## EXERCISE AIM
Down to the last line of the listing, starting at the one with "Open the password manager settings gear", retype each line exactly. Do not copy the pictures.
*** Block opens ***
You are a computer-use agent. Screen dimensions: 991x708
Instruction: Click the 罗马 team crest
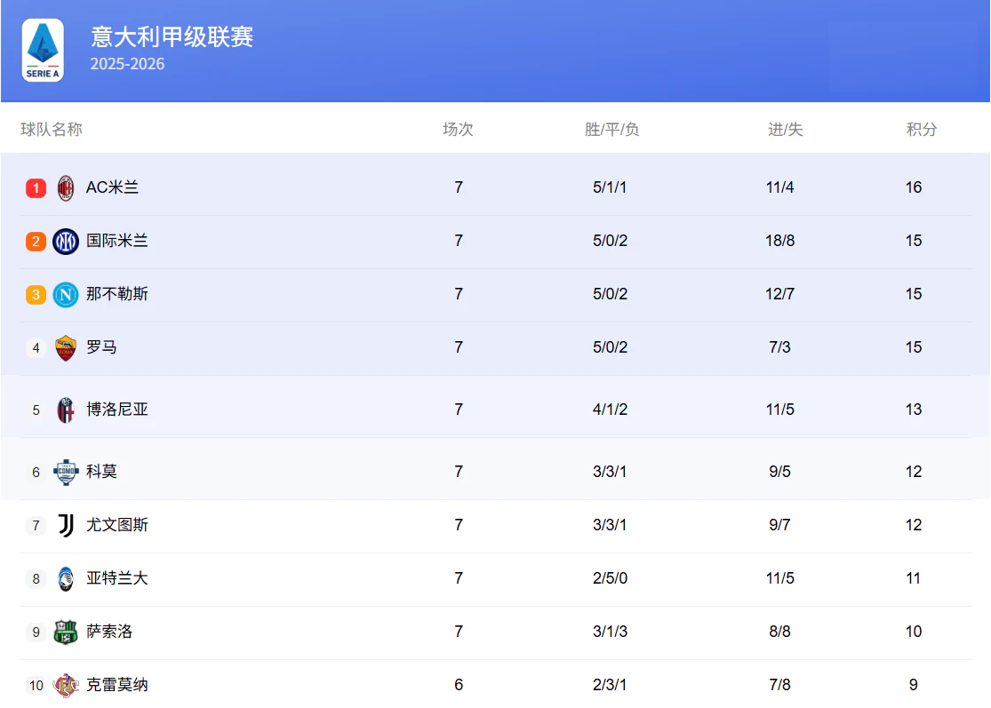coord(66,348)
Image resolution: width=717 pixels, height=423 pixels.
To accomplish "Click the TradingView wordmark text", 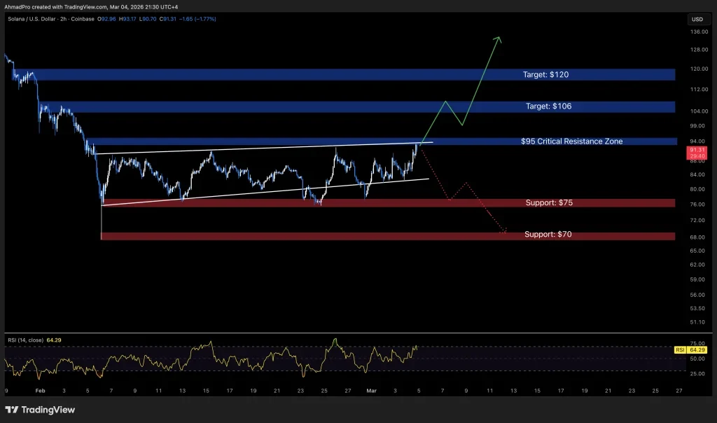I will pos(48,410).
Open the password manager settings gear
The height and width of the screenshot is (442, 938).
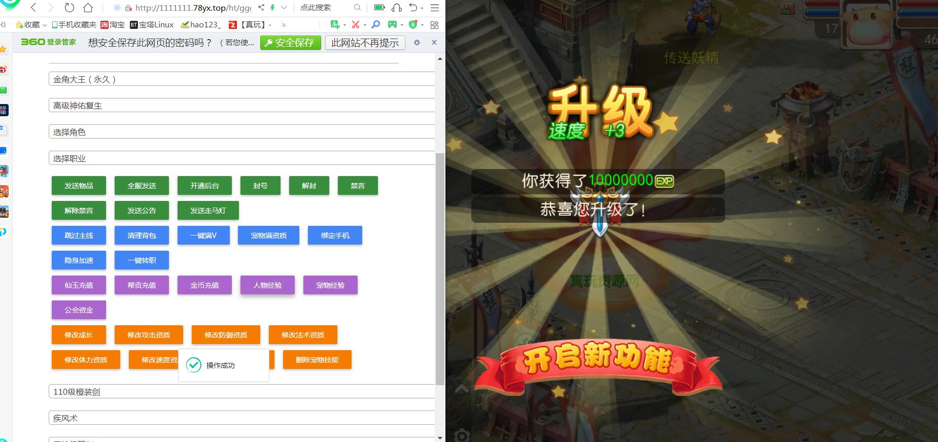click(x=416, y=43)
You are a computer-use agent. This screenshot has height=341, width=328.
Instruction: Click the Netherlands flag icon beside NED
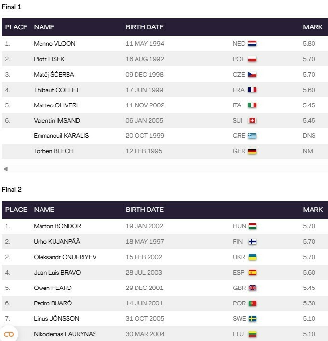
*** Block closes ***
## RESULT
Open the password manager settings gear
The height and width of the screenshot is (442, 938).
click(x=416, y=43)
You are a computer-use agent. This screenshot has height=341, width=328.
Instruction: Click the Netherlands flag icon beside NED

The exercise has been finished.